Directions for this task:
Exactly as they stand, set down the following records once more.

___ Records provided ___

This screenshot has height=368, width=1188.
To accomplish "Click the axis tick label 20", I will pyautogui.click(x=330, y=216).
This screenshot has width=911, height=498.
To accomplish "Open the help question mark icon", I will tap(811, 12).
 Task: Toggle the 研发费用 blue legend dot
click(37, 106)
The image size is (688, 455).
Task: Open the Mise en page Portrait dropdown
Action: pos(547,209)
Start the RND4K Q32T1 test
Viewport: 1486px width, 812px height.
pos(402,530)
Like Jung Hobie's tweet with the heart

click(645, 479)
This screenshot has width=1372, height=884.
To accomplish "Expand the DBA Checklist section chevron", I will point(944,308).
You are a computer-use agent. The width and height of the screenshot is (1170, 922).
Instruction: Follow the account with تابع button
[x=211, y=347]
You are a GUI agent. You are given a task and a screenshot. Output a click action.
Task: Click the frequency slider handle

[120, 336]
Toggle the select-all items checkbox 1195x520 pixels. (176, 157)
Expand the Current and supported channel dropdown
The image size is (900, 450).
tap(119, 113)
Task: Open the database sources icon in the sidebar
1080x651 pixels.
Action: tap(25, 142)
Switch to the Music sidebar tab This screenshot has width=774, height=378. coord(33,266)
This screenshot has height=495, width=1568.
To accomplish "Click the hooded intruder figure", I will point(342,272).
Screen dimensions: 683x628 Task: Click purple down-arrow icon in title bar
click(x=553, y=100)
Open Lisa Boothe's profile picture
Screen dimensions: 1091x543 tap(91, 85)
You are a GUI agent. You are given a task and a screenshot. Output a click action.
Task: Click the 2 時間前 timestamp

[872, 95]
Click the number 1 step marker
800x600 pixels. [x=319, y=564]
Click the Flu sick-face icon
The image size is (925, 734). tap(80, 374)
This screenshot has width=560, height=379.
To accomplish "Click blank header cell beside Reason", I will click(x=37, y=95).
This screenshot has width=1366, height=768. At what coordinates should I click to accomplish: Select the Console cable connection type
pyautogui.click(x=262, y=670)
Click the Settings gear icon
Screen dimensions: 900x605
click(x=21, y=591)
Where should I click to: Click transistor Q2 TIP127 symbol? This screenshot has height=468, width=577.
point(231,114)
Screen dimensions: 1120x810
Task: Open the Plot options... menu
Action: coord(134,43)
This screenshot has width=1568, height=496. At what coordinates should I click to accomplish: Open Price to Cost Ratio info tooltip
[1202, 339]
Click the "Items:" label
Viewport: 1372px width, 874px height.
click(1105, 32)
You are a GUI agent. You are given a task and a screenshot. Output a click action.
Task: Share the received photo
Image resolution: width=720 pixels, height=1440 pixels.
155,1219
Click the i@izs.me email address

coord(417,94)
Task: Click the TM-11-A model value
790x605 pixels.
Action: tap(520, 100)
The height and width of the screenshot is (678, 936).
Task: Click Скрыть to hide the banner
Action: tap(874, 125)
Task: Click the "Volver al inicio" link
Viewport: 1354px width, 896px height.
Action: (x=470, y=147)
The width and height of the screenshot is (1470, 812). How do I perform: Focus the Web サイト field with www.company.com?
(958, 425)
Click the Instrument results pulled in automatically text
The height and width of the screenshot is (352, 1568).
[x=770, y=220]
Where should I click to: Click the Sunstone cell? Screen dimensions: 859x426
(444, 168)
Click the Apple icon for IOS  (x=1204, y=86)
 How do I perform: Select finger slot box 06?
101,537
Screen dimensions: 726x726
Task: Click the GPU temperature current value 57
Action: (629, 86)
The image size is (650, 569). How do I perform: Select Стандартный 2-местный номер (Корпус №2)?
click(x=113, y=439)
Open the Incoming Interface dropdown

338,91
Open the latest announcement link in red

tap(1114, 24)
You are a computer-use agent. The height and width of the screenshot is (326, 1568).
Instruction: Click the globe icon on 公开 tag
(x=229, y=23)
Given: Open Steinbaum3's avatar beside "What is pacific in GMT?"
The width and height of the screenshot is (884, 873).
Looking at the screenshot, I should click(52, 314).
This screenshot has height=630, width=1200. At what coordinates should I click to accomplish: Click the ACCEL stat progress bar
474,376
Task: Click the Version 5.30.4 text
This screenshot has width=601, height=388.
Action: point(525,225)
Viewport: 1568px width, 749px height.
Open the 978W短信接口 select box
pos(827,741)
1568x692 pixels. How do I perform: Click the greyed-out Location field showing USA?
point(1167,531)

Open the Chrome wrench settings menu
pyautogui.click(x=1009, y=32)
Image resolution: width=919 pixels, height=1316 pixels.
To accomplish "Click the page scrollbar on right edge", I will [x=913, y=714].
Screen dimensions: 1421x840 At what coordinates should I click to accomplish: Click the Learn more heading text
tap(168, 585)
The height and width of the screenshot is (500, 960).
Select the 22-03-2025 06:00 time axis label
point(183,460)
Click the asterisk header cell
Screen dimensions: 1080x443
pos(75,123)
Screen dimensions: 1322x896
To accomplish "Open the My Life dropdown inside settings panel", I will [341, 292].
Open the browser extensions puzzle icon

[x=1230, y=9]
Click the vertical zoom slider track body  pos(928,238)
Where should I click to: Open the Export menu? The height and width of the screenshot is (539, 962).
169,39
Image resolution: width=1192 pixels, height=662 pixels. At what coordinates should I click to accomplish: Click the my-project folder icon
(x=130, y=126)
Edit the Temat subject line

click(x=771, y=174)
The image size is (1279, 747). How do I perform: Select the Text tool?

___

Response to the task:
This screenshot has height=368, width=1188.
To accomplish "Click the axis tick label 20", I will pyautogui.click(x=330, y=216).
This screenshot has width=911, height=498.
To accomplish "Open the help question mark icon", I will tap(811, 12).
 Task: Toggle the 研发费用 blue legend dot
click(37, 106)
The image size is (688, 455).
Task: Open the Mise en page Portrait dropdown
Action: pos(547,209)
Start the RND4K Q32T1 test
Viewport: 1486px width, 812px height.
pos(402,530)
Like Jung Hobie's tweet with the heart

click(645, 479)
This screenshot has width=1372, height=884.
To accomplish "Expand the DBA Checklist section chevron", I will point(944,308).
You are a computer-use agent. The width and height of the screenshot is (1170, 922).
Instruction: Follow the account with تابع button
[x=211, y=347]
You are a GUI agent. You are given a task and a screenshot. Output a click action.
Task: Click the frequency slider handle

[120, 336]
Toggle the select-all items checkbox 1195x520 pixels. (176, 157)
Expand the Current and supported channel dropdown
The image size is (900, 450).
tap(119, 113)
Task: Open the database sources icon in the sidebar
1080x651 pixels.
Action: tap(25, 142)
Switch to the Music sidebar tab This screenshot has width=774, height=378. coord(33,266)
This screenshot has height=495, width=1568.
To accomplish "Click the hooded intruder figure", I will point(342,272).
Screen dimensions: 683x628 Task: Click purple down-arrow icon in title bar
click(x=553, y=100)
Open Lisa Boothe's profile picture
Screen dimensions: 1091x543 tap(91, 85)
You are a GUI agent. You are given a task and a screenshot. Output a click action.
Task: Click the 2 時間前 timestamp

[872, 95]
Click the number 1 step marker
800x600 pixels. [x=319, y=564]
Click the Flu sick-face icon
The image size is (925, 734). tap(80, 374)
This screenshot has width=560, height=379.
To accomplish "Click blank header cell beside Reason", I will click(x=37, y=95).
This screenshot has width=1366, height=768. At what coordinates should I click to accomplish: Select the Console cable connection type
pyautogui.click(x=262, y=670)
Click the Settings gear icon
Screen dimensions: 900x605
click(x=21, y=591)
Where should I click to: Click transistor Q2 TIP127 symbol? This screenshot has height=468, width=577.
point(231,114)
Screen dimensions: 1120x810
Task: Open the Plot options... menu
Action: coord(134,43)
This screenshot has width=1568, height=496. At what coordinates should I click to accomplish: Open Price to Cost Ratio info tooltip
[1202, 339]
Click the "Items:" label
Viewport: 1372px width, 874px height.
click(1105, 32)
You are a GUI agent. You are given a task and a screenshot. Output a click action.
Task: Share the received photo
Image resolution: width=720 pixels, height=1440 pixels.
155,1219
Click the i@izs.me email address

coord(417,94)
Task: Click the TM-11-A model value
790x605 pixels.
Action: tap(520, 100)
The height and width of the screenshot is (678, 936).
Task: Click Скрыть to hide the banner
Action: tap(874, 125)
Task: Click the "Volver al inicio" link
Viewport: 1354px width, 896px height.
Action: (x=470, y=147)
The width and height of the screenshot is (1470, 812). How do I perform: Focus the Web サイト field with www.company.com?
(958, 425)
Click the Instrument results pulled in automatically text
The height and width of the screenshot is (352, 1568).
[x=770, y=220]
Where should I click to: Click the Sunstone cell? Screen dimensions: 859x426
(444, 168)
Click the Apple icon for IOS  (x=1204, y=86)
 How do I perform: Select finger slot box 06?
101,537
Screen dimensions: 726x726
Task: Click the GPU temperature current value 57
Action: (629, 86)
The image size is (650, 569). How do I perform: Select Стандартный 2-местный номер (Корпус №2)?
click(x=113, y=439)
Open the Incoming Interface dropdown

338,91
Open the latest announcement link in red

tap(1114, 24)
You are a computer-use agent. The height and width of the screenshot is (326, 1568).
Instruction: Click the globe icon on 公开 tag
(x=229, y=23)
Given: Open Steinbaum3's avatar beside "What is pacific in GMT?"
The width and height of the screenshot is (884, 873).
Looking at the screenshot, I should click(52, 314).
This screenshot has height=630, width=1200. At what coordinates should I click to accomplish: Click the ACCEL stat progress bar
474,376
Task: Click the Version 5.30.4 text
This screenshot has width=601, height=388.
Action: point(525,225)
Viewport: 1568px width, 749px height.
Open the 978W短信接口 select box
pos(827,741)
1568x692 pixels. How do I perform: Click the greyed-out Location field showing USA?
point(1167,531)

Open the Chrome wrench settings menu
pyautogui.click(x=1009, y=32)
Image resolution: width=919 pixels, height=1316 pixels.
To accomplish "Click the page scrollbar on right edge", I will [x=913, y=714].
Screen dimensions: 1421x840 At what coordinates should I click to accomplish: Click the Learn more heading text
tap(168, 585)
The height and width of the screenshot is (500, 960).
Select the 22-03-2025 06:00 time axis label
point(183,460)
Click the asterisk header cell
Screen dimensions: 1080x443
pos(75,123)
Screen dimensions: 1322x896
To accomplish "Open the My Life dropdown inside settings panel", I will [341, 292].
Open the browser extensions puzzle icon

[x=1230, y=9]
Click the vertical zoom slider track body  pos(928,238)
Where should I click to: Open the Export menu? The height and width of the screenshot is (539, 962).
169,39
Image resolution: width=1192 pixels, height=662 pixels. At what coordinates should I click to accomplish: Click the my-project folder icon
(x=130, y=126)
Edit the Temat subject line

click(x=771, y=174)
The image size is (1279, 747). How do I perform: Select the Text tool?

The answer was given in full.